RECORD EXTRACTS: Begin

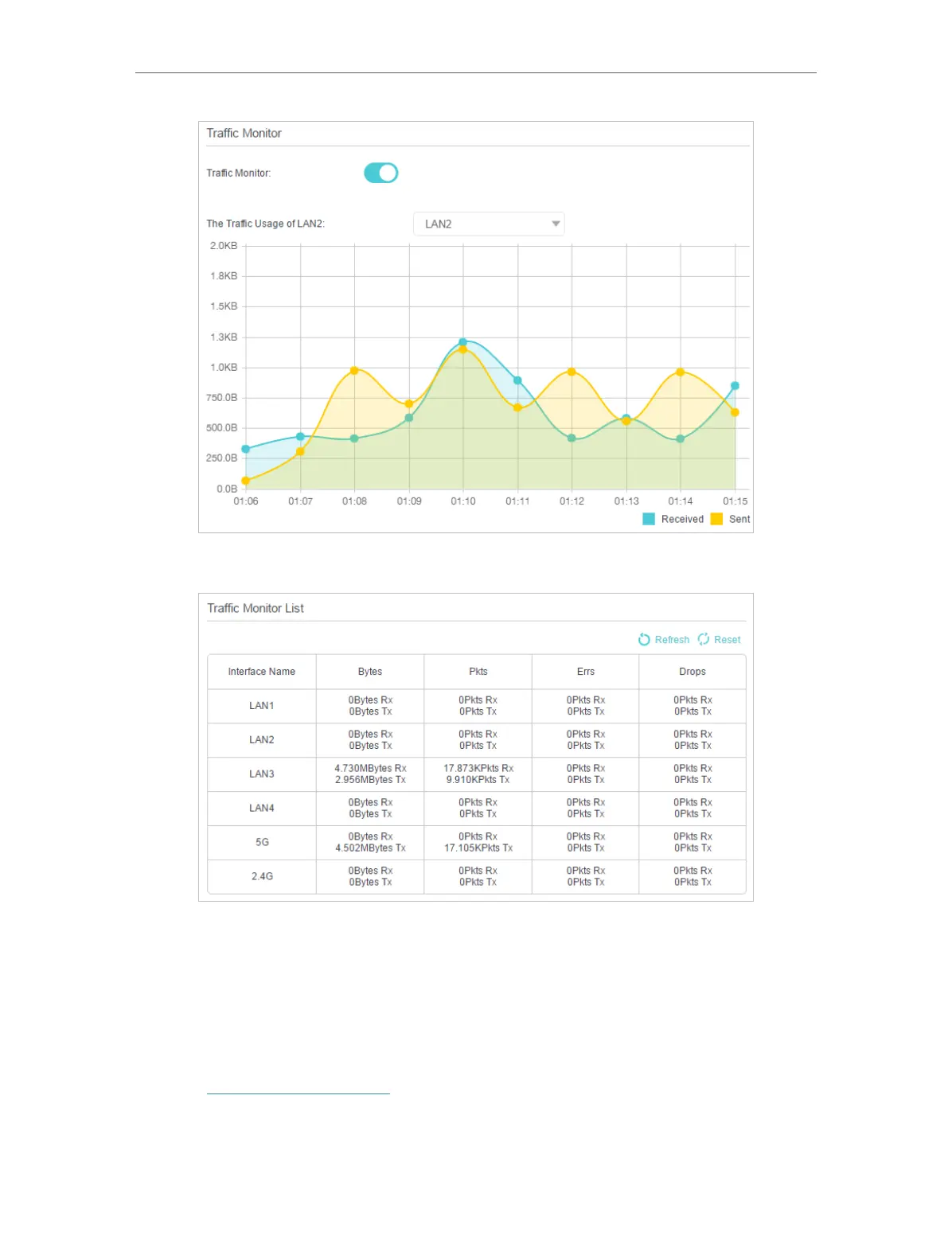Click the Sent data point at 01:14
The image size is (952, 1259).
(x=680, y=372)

RECORD EXTRACTS: End
RECORD EXTRACTS: Begin

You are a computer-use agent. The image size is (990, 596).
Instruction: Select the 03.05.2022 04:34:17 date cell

RECORD EXTRACTS: End
RECORD EXTRACTS: Begin

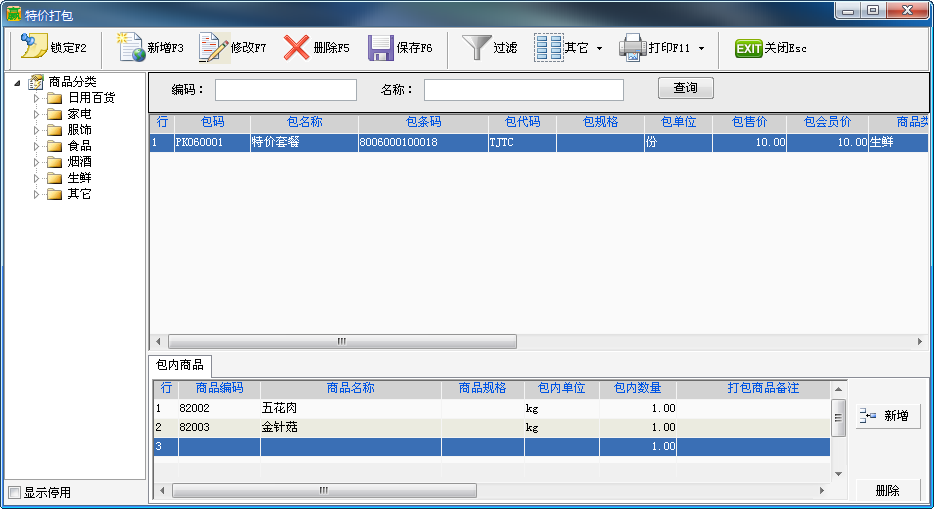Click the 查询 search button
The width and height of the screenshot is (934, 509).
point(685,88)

RECORD EXTRACTS: End

TASK BRIEF:
Starting with the line that holds "You are a computer-use" and ending with the line that holds "Instruction: Select the", retype every line in the data above exactly, and nothing else.

RESULT OF THIS TASK:
You are a computer-use agent. The image size is (990, 596).
Instruction: Select the 03.05.2022 04:34:17 date cell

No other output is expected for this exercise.